# Storing IoT data: 8 reasons why you should use PostgreSQL

IoT applications generate torrents of data. PostgreSQL is powerful but scales poorly. With TimescaleDB you can scale Postgres by 20x and harness its power for IoT.

It’s no secret that the so-called “Internet of Things” isn’t about the Things, but the data. And it is a lot of data. Every day, more of the physical world — manufacturing operations, food production systems, trains we commute on — is connected to the Internet and automated, creating more and more streams of sensor data.

Multiply the millions of things by the amount of data per device, and you get an exponentially growing torrent of information being used to make better business decisions, provide better end user experiences, and produce more while wasting less.

Most engineering teams (including ours, early on in our company history) working on these initiatives end up storing all of this data in multiple databases: metadata in a relational database, time-series data in a NoSQL store. Yet each of these databases operate differently; running a polyglot database architecture adds operational and application complexity that’s unnecessary.

You don’t need to do this.

In this post, we’ll show you how to keep all of your IoT relational and time-series data together in PostgreSQL (yes, even at scale), and how that leads to simpler operations, more useful contextualized data, and greater ease of use. We’ll also highlight other awesome PostgreSQL features relevant to IoT, like query power, flexible data types, geospatial support, and a rich ecosystem.

By the end, if you’re convinced that PostgreSQL + TimescaleDB is the ideal database for your IoT project, you can find out more about TimescaleDB in our documentation page.

## Scaling capabilities (with TimescaleDB)

“Will PostgreSQL scale to support my IoT data rates?”

Scale is the number one concern that developers have about PostgreSQL. And that’s completely valid. IoT backends need to support high data ingest rates, while writes on PostgreSQL slow to a crawl as your dataset grows:

But it turns out that for time-series data, if your database is architected the right way, you can scale PostgreSQL to hundreds of thousands of inserts per second, at billions of rows, even on a single node with a modest amount of RAM.

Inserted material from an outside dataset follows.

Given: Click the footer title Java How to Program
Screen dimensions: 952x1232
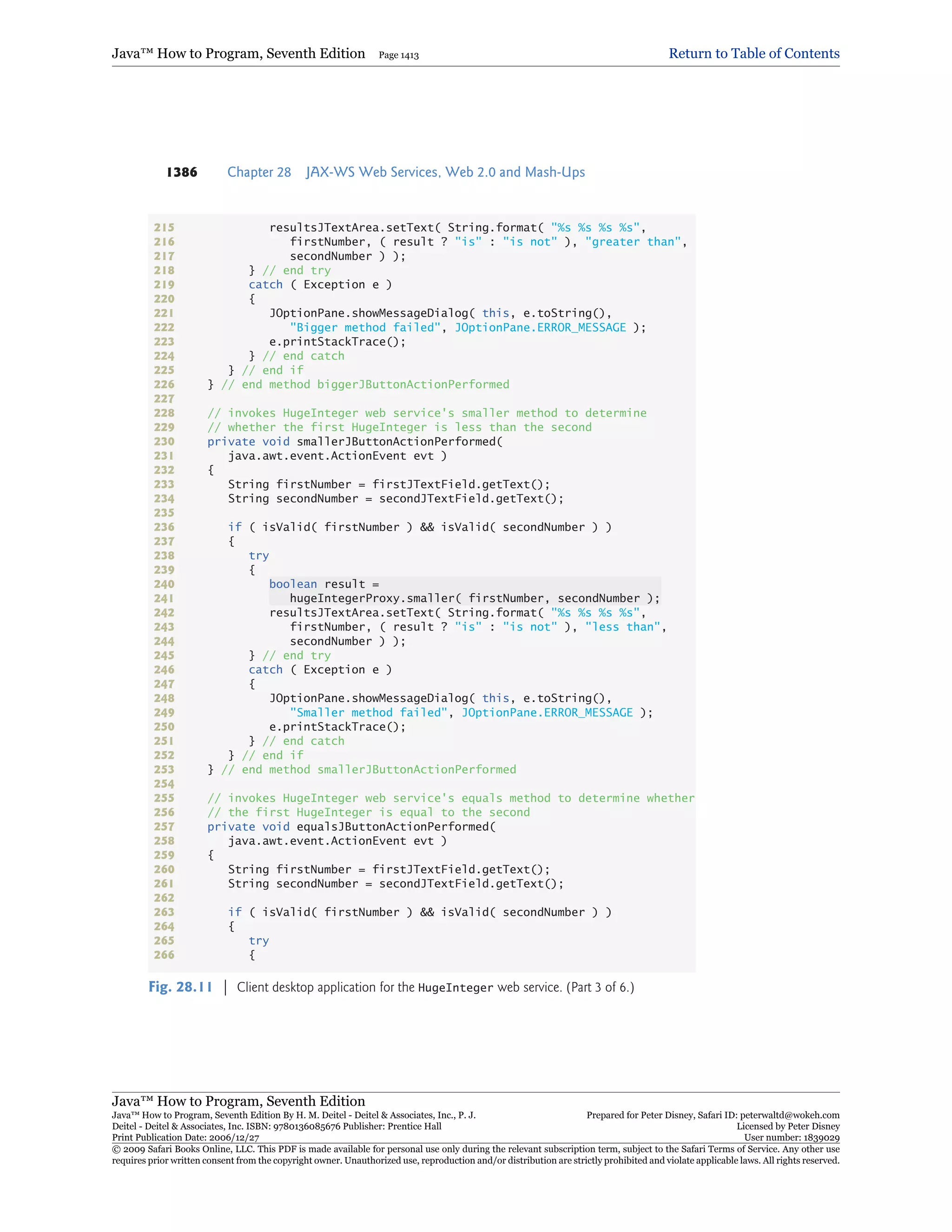Looking at the screenshot, I should [238, 1100].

This insight is what led us to develop TimescaleDB, a new open-source time-series database launched earlier this year. TimescaleDB achieves significant performance improvements by automatically partitioning data across time and space behind the scenes, while presenting the illusion of a single, continuous table (called a “hypertable”) across all partitions to the user. Most importantly, TimescaleDB does this while appearing like a normal PostgreSQL instance (in fact, packaged as a PostgreSQL extension, not a fork) to the developer and the outside world.

We benchmarked TimescaleDB against PostgreSQL by loading 1 billion rows, with 10 metrics per row, into a single instance of each.

Here are the results:

In short, TimescaleDB is more than 20x faster than vanilla PostgreSQL when inserting data at scale. The average insert rate for TimescaleDB in this benchmark is 111k rows (1.11M metrics) / second, within a relatively narrow band (as displayed above), while PostgreSQL insert performance drops to 5k rows (50k metrics) / second. But most importantly, TimescaleDB enables you to scale to 1 billion rows with no real impact to insert performance.

But what about data retention? Because time-series data volumes grow quickly, at some point you may want to delete old time-series data that you no longer need. And PostgreSQL does not handle massive deletions well. This is another problem that our time/space partitioning solves: when you need to eliminate old data, instead of deleting rows (and undergoing expensive vacuuming operations), TimescaleDB just drops the partition. And of course, this is all tucked away behind a data retention API.

## A simplified stack: one IoT database vs two

We just saw how TimescaleDB scales PostgreSQL to large workloads, like that within IoT. Now let’s see what it lets us do.

Being able to store time-series data alongside relational data is incredibly powerful. For one, it leads to a simpler stack. Instead of two databases (NoSQL for sensor data, relational for sensor metadata), with all kinds of glue code in between, not to mention the operational headaches of having two databases… you only need one database:

For example, let’s look at backups. Running two different databases means two different backup processes (and longer downtimes). Also, if the systems are backed up independently, then you run the risk of data integrity issues. Imagine this scenario: your time-series data has a backup from the last hour, but your relational data was backed up yesterday; so you now have time-series data referring to new devices whose metadata is lost.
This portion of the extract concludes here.